Text provided ->
<<<<
Your experience with inferiority may be similar to Greg Murtha’s experience. He was the co-founder of Halftime Institute in Dallas Texas with Bob Buford. As Chief Connections Officer, he would rub shoulders with many important and famous people, which for most of us would sound like the dream job. However, Greg often heard a little voice in his head asking, “Greg, what in the heck are you doing here?” (Out of the Blue, p. 20) The question arose from his inferiority complex, the resident thought that he didn’t measure up.
In 2001, Greg became president of the Institute. Before he accepted the promotion, he flew to Arkansas to talk about it with a friend. He suffered a panic attack on the plane from all of his work-related stress. Fortunately, a passenger next to him saw what was going down and talked Greg through it. The stranger-turned-friend had experienced panic attacks. Greg, upon returning home, took the presidency position.
Greg’s inferiority question reminded me of two incidents in my life where I wondered what was I was doing where I was. I will begin with the second one. In 2006 I accepted the opportunity to serve as the assistant FCA volunteer chaplain for the Lamar High School football team in Arlington TX. I distinctly remember standing on a Fort Worth football field for a preseason scrimmage and thinking, “The parents and fans of the Lamar team don’t know me and are probably wondering who the heck I think I am to be standing on the field?” Fortunately, I heard another small voice say. “Jud, you’re standing here because the head coach gave you the privilege to serve as a team chaplain.” If someone ever questioned me about my role, I would reply, “I’m here because the head coach said I could be.” This incident grew out of the first incident.
>>>>
Data extracts ->
<<<<
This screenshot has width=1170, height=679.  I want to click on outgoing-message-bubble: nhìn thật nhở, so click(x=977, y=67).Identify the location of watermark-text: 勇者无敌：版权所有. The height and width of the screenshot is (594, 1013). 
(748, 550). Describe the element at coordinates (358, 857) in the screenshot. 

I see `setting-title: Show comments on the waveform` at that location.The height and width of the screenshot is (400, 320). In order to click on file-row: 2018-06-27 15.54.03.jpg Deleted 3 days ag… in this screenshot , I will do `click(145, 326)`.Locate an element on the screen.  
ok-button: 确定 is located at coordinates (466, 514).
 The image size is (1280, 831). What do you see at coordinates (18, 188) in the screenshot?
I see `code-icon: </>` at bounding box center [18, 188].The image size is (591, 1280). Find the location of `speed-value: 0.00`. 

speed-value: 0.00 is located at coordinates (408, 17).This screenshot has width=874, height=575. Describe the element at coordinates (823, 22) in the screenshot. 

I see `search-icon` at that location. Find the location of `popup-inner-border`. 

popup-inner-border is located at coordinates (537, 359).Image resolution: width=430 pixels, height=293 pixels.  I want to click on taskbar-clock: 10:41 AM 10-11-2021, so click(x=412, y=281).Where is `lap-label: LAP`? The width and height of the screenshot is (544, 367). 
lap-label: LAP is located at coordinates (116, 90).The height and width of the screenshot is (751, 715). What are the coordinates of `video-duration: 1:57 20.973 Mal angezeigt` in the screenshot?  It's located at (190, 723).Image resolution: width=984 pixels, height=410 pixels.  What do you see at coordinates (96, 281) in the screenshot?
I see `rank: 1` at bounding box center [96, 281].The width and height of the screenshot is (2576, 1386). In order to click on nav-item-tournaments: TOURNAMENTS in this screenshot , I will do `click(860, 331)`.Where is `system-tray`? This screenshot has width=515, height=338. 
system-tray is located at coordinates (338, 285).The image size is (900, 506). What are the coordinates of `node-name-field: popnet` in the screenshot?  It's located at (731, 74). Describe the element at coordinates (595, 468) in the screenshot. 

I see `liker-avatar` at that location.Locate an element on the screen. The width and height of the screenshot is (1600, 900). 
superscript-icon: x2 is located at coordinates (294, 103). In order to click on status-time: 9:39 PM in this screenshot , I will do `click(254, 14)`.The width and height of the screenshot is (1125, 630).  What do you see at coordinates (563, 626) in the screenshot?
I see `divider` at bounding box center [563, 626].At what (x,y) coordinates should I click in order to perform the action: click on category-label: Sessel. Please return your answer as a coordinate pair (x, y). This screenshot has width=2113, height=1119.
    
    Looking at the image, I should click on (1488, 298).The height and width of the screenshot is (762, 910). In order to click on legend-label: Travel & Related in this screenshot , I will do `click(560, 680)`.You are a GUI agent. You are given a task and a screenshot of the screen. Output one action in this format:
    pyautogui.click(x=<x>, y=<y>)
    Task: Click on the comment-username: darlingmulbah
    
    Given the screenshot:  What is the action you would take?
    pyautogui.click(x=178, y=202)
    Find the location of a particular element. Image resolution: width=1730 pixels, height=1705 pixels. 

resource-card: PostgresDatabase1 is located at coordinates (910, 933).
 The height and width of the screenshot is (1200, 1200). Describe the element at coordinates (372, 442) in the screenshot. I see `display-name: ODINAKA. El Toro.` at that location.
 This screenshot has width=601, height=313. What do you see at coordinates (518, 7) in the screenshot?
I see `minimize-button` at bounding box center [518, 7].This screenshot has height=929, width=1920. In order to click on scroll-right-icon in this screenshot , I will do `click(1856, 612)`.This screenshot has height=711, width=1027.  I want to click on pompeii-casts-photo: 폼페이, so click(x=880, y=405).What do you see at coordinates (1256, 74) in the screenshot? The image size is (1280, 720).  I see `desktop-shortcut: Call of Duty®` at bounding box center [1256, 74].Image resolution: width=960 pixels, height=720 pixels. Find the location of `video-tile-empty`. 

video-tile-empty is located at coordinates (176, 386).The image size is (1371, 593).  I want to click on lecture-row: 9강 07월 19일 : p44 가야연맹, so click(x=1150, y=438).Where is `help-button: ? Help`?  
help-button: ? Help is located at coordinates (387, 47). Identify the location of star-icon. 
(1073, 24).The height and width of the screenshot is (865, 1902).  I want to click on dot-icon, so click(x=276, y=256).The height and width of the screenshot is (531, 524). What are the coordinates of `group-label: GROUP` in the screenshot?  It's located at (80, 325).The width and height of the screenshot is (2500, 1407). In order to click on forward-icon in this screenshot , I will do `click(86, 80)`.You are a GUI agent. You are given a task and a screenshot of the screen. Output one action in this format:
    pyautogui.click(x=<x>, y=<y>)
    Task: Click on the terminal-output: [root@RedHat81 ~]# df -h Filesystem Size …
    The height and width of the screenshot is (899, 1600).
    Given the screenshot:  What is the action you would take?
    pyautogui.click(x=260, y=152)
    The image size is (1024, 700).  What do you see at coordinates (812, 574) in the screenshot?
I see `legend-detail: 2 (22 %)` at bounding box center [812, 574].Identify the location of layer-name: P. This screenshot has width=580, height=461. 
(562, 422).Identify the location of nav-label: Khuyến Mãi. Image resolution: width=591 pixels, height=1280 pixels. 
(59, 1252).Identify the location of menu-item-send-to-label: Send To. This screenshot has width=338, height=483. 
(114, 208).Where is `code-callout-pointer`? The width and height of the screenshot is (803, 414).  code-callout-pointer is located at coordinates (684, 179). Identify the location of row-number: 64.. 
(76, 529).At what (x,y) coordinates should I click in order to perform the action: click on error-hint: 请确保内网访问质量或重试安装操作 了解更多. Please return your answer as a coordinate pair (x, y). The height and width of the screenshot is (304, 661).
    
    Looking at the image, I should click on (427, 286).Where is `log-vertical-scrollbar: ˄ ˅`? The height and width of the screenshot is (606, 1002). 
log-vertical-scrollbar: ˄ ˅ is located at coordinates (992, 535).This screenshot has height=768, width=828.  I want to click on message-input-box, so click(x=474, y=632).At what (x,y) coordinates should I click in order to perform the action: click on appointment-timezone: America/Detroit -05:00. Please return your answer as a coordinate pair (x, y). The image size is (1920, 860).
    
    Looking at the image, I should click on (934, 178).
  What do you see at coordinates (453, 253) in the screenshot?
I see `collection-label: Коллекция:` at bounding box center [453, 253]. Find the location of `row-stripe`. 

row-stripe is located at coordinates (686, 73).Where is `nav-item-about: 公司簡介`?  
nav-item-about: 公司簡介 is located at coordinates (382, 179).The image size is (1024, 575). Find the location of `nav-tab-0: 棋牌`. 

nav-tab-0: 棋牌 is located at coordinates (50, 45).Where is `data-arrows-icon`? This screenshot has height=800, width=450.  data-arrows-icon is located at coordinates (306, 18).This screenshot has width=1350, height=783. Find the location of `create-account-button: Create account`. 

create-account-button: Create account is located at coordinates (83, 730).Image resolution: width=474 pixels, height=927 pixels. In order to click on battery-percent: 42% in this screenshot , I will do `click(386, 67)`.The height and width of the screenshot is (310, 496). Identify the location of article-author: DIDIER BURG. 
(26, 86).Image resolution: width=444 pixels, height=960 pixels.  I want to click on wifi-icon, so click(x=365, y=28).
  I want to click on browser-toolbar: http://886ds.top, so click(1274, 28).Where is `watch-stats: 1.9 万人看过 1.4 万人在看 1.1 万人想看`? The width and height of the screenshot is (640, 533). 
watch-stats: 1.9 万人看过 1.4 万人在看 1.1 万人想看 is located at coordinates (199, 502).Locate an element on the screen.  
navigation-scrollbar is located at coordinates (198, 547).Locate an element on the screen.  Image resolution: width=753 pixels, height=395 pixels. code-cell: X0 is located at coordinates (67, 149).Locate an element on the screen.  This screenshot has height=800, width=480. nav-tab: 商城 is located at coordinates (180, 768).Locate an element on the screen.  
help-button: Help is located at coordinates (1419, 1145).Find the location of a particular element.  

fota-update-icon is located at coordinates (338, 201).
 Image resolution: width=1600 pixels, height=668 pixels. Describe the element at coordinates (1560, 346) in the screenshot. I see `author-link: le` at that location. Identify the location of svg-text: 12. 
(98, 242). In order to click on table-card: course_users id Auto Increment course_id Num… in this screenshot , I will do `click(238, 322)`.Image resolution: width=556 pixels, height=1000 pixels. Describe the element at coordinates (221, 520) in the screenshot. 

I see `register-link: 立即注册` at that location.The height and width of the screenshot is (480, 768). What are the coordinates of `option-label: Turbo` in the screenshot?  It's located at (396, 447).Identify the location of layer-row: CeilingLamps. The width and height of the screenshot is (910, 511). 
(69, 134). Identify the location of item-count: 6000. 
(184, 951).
>>>>
Brief 1 ->
Decide whether each statement agrees with the passage on inferiority, answering yes or no and quoting the words of the passage that decide it: (a) Greg Murtha co-founded Halftime Institute with Bob Buford; (b) Greg turned down the presidency after his panic attack; (c) in 2006 the writer became head coach of the Lamar High School football team.
Brief 2 ->
Carry the passage on inferiority forward, beginning after its final sentence.
The entries have no connection to the passage on inferiority.

Answer 1 ->
(a) Yes: "He was the co-founder of Halftime Institute in Dallas Texas with Bob Buford."
(b) No: "Greg, upon returning home, took the presidency position."
(c) No: "In 2006 I accepted the opportunity to serve as the assistant FCA volunteer chaplain for the Lamar High School football team in Arlington TX."

Answer 2 ->
In 2005, I accepted the position as corporate chaplain for First Rate, Inc., a company in the wealth management niche in Arlington. I had been a pastor in Maine for twenty-six years. I searched my heart, prayed, and consulted with a friend about the chaplaincy opportunity. After I started serving as the chaplain, I came face to face with the fact that I didn’t know anything about investment performance measurement. The Greg question crossed my mind: “Jud, what the heck are you doing here?” A still small voice reminded me that I was called to be the chaplain, not an investment performance expert. I was the pastoral servant to the employees, family members, and clients, if they wanted my services.
I grew in my knowledge and understanding of the company, its products and services, and how they helped its clients. I served twelve years and experienced deep satisfaction and joy. Christian ministry’s primary purpose is to serve others with joy on behalf of Jesus Christ, who “did not come to be served, but to serve and give his life as a ransom for many” (Mark 10:45). Jesus joyfully served his heavenly Father (see John 15:11).
Service and joy are compatible siblings. Greg discovered joy in serving after a colon cancer diagnosis in January 2012. The diagnosis revealed that he needed a more intimate friendship with God and that friendship transformed his understanding of what was most important in life for him. Joyful service became real to him. Greg wrote, “When I say yes to God, I make friends, serve others, experience joy, and embrace the adventure of a lifetime” ( Out of the Blue, p. 167).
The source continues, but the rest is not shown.